• _文本段落_
================

基于GMM的说话人识别系统研究与实现

英文题名：Research and Implementation on Speaker Recognition System Based on GMM
作者：陈强
论文级别：硕士
学科专业名称：信号与信息处理
中文关键词：语音处理 ; 说话人识别 ; 高斯混合模型 ; 矢量量化 ; 特征提取
英文关键词：Speech Processing ; Speaker Recognition ; GMM ; VQ ; Feature Extraction
学位年度：2010
导师：阙大顺
学科代码：081002
学位授予单位：武汉理工大学
论文提交日期：2010-04-01
答辩委员会主席：杨杰

摘要

说话人识别也称声纹识别,其目的是根据说话人的声音特征来完成说话人的辨认或确认。随着网络信息化技术的迅猛发展,身份验证的数字化、隐性化、便捷化显得越来越重要,说话人识别作为一种生物认证技术,在视觉监控、身份验证、司法刑侦及金融安全等领域有着广泛应用前景,成为当前语音信号处理领域的研究热点。说话人识别技术研究的关键是语音信号的特征提取和模式匹配等问题。本文在研究当前说话人识别主要算法的基础上,通过研究基于声学特性的倒谱特征提取方法和基于模板匹配及概率统计的模式匹配方法,研究实现了基于矢量量化VQ的说话人识别系统,重点研究设计了与文本无关的基于混合高斯模型GMM的说话人识别系统。

================

• _数据_
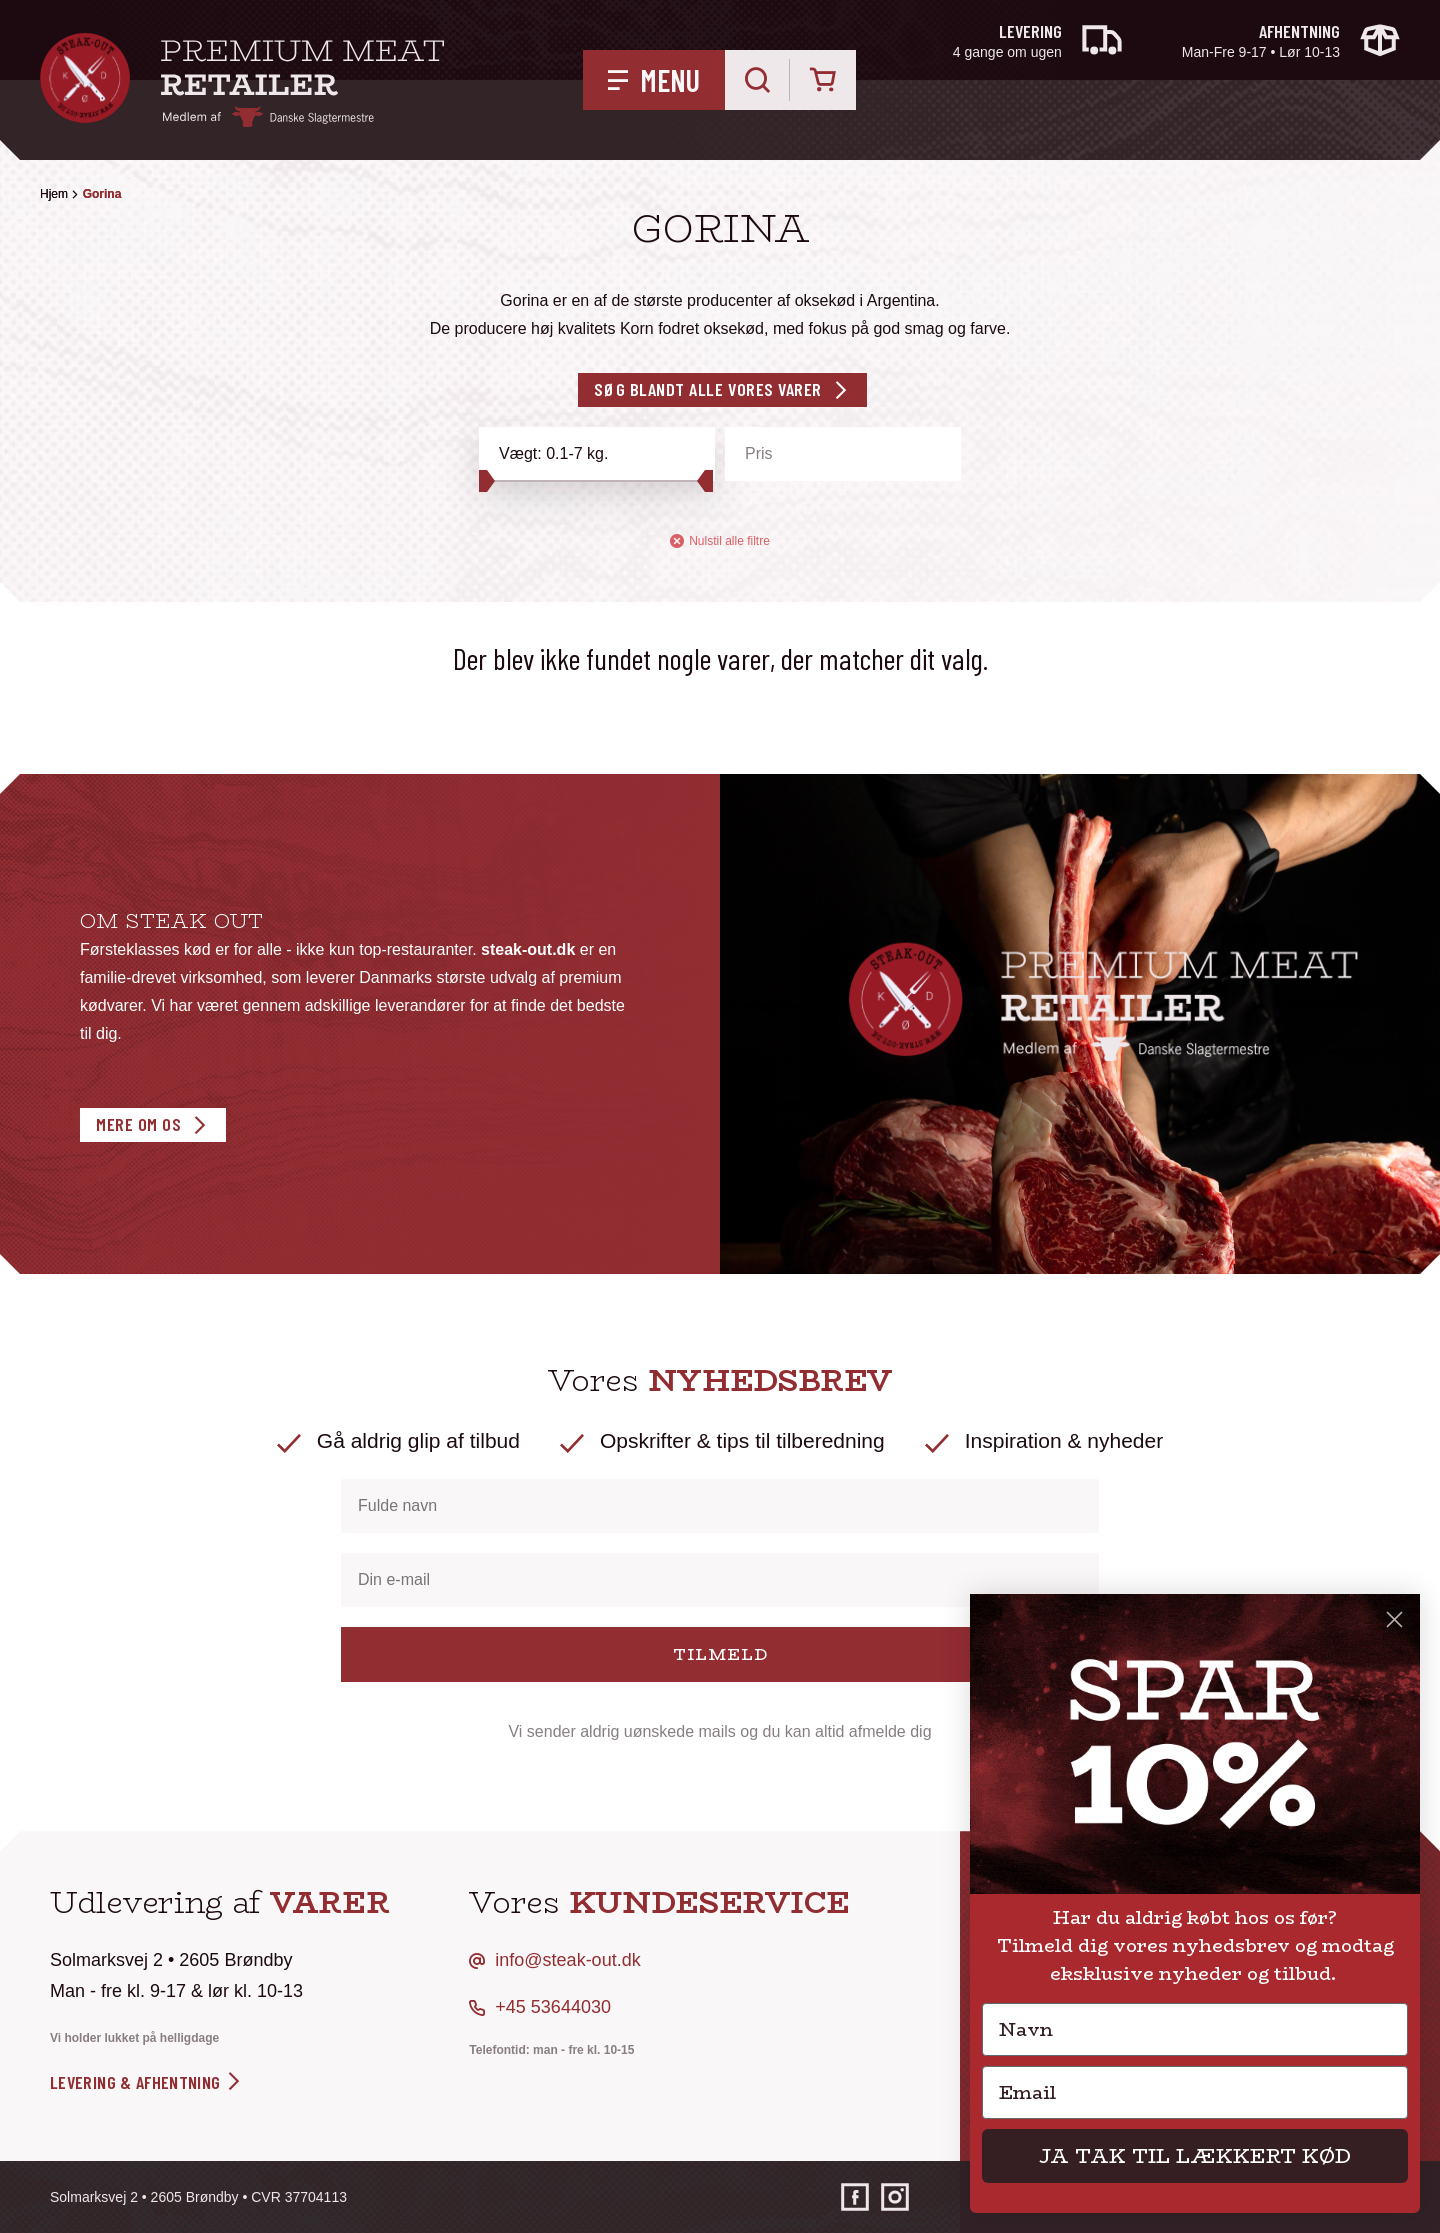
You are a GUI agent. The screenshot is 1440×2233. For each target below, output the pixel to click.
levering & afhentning (146, 2082)
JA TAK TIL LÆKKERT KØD (1195, 2155)
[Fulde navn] (720, 1506)
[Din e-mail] (720, 1580)
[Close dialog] (1394, 1619)
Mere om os (138, 1124)
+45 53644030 (553, 2007)
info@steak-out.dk (567, 1960)
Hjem (54, 194)
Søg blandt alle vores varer (708, 389)
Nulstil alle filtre (720, 541)
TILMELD (720, 1654)
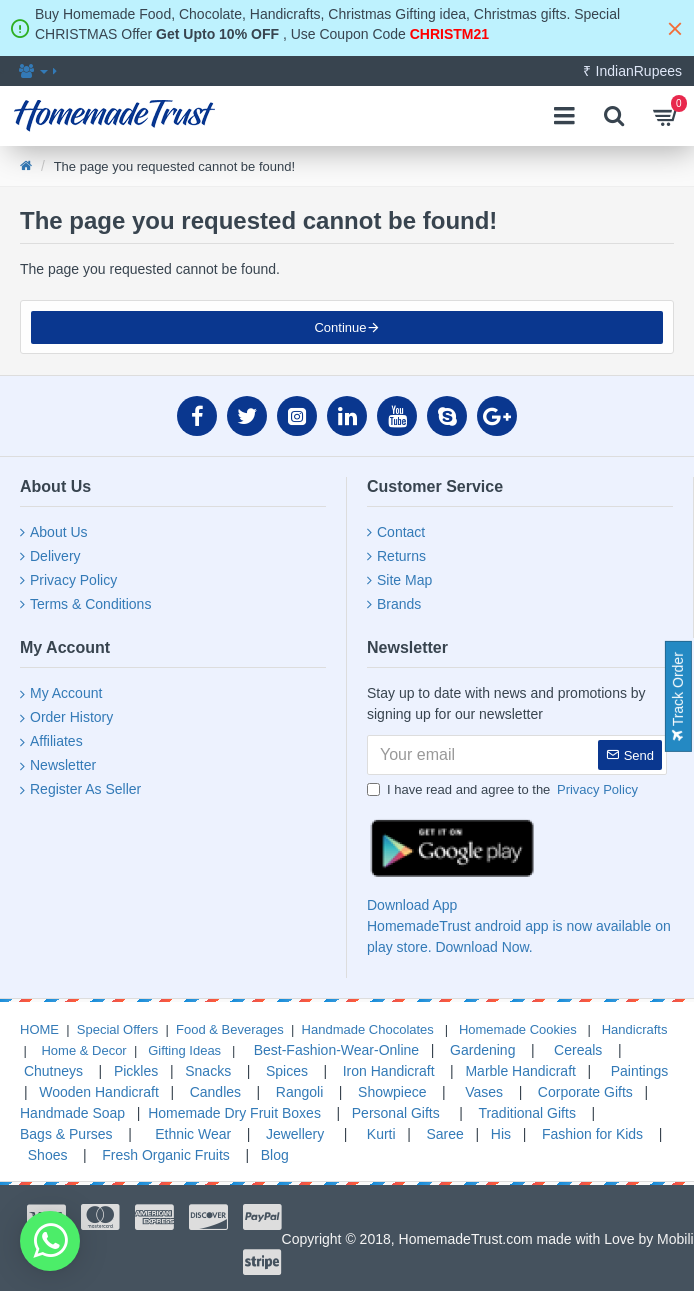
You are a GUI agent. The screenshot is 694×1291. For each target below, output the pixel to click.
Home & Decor (83, 1050)
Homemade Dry (197, 1113)
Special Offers (117, 1029)
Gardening (482, 1050)
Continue (340, 327)
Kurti (379, 1134)
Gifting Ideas (184, 1050)
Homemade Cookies (515, 1029)
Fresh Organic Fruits (163, 1155)
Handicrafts (632, 1029)
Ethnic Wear (191, 1134)
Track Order (678, 696)
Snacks (208, 1071)
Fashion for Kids (590, 1134)
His (501, 1134)
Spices (285, 1071)
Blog (275, 1155)
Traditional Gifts (527, 1113)
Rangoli (299, 1092)
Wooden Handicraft (99, 1092)
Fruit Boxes (285, 1113)
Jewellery (295, 1134)
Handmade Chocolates (366, 1029)
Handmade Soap (72, 1113)
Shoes (48, 1155)
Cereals (578, 1050)
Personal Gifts (394, 1113)
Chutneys (51, 1071)
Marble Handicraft (520, 1071)
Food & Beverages (230, 1029)
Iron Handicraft (389, 1071)
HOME (39, 1029)
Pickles (138, 1071)
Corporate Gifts (585, 1092)
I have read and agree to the (504, 790)
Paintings (637, 1071)
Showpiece (392, 1092)
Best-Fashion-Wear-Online (334, 1050)
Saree (445, 1134)
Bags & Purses (66, 1134)
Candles (215, 1092)
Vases (484, 1092)
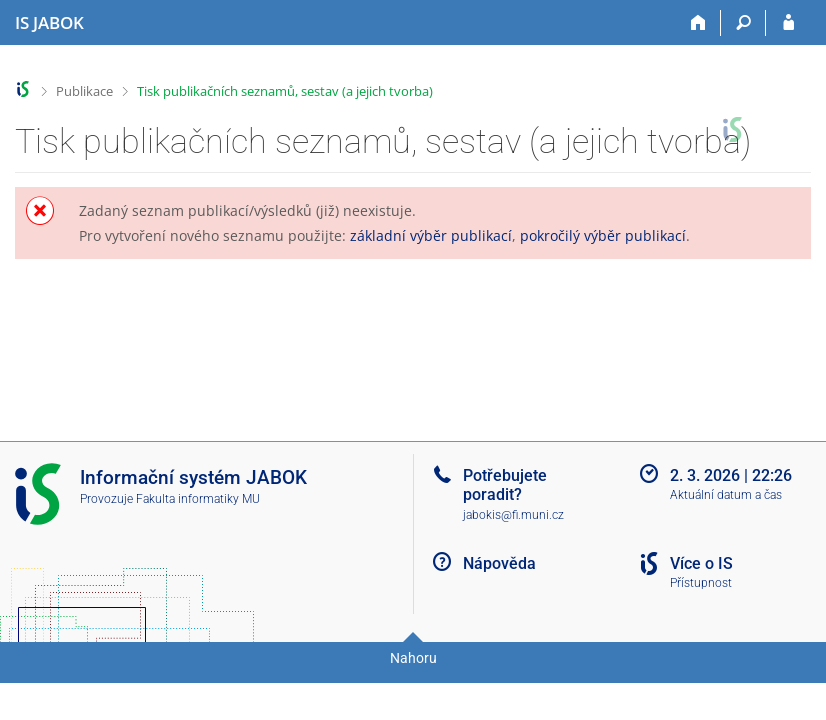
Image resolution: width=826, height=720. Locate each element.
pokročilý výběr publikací (603, 235)
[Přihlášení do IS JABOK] (788, 23)
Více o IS (701, 563)
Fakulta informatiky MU (198, 499)
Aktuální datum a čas (726, 495)
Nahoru (413, 658)
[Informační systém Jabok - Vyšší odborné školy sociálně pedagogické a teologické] (49, 23)
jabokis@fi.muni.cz (513, 515)
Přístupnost (701, 583)
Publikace (84, 91)
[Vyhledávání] (743, 23)
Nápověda (499, 563)
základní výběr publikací (431, 235)
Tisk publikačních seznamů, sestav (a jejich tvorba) (285, 91)
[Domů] (698, 23)
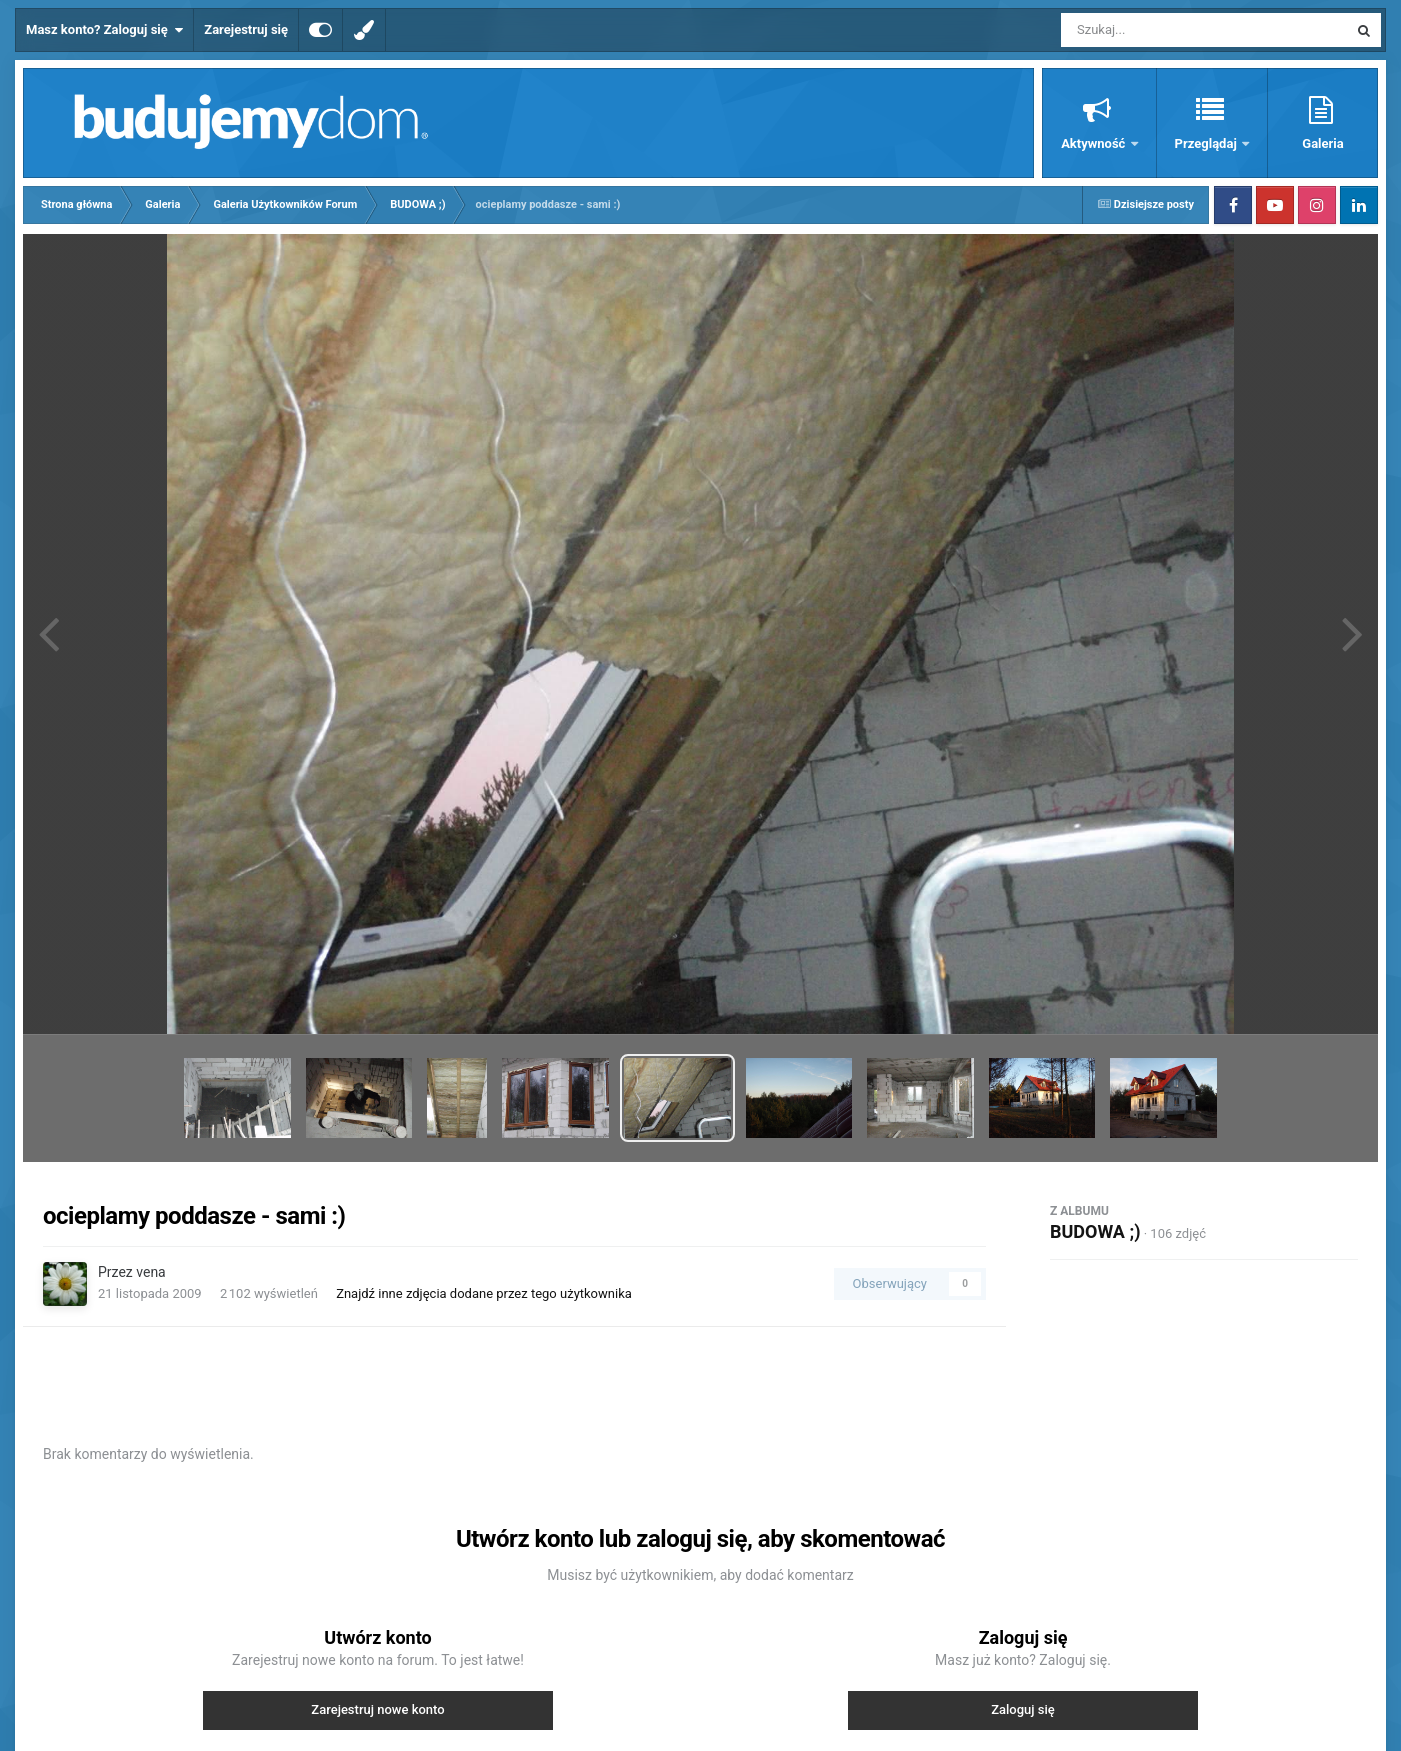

================

• _任务列表_
1. 判断下列三项陈述是否与说话人识别论文页面相符。对每项回答“是”或“否”，并原文引用起决定作用的字句：（a）该论文的学位授予单位是武汉理工大学；（b）该论文重点设计的是与文本相关的说话人识别系统；（c）该论文的级别为博士。
2. 请一字不差地抄录说话人识别论文页面中的一段文字：从含有“说话人识别也称声纹识别,其目”的字句开始，抄至“模型GMM的说话人识别系统。”为止。

• _参考答案_
1.
（a）是。依据：“学位授予单位：武汉理工大学”
（b）否。依据：“重点研究设计了与文本无关的基于混合高斯模型GMM的说话人识别系统”
（c）否。依据：“论文级别：硕士”

2.
说话人识别也称声纹识别,其目的是根据说话人的声音特征来完成说话人的辨认或确认。随着网络信息化技术的迅猛发展,身份验证的数字化、隐性化、便捷化显得越来越重要,说话人识别作为一种生物认证技术,在视觉监控、身份验证、司法刑侦及金融安全等领域有着广泛应用前景,成为当前语音信号处理领域的研究热点。说话人识别技术研究的关键是语音信号的特征提取和模式匹配等问题。本文在研究当前说话人识别主要算法的基础上,通过研究基于声学特性的倒谱特征提取方法和基于模板匹配及概率统计的模式匹配方法,研究实现了基于矢量量化VQ的说话人识别系统,重点研究设计了与文本无关的基于混合高斯模型GMM的说话人识别系统。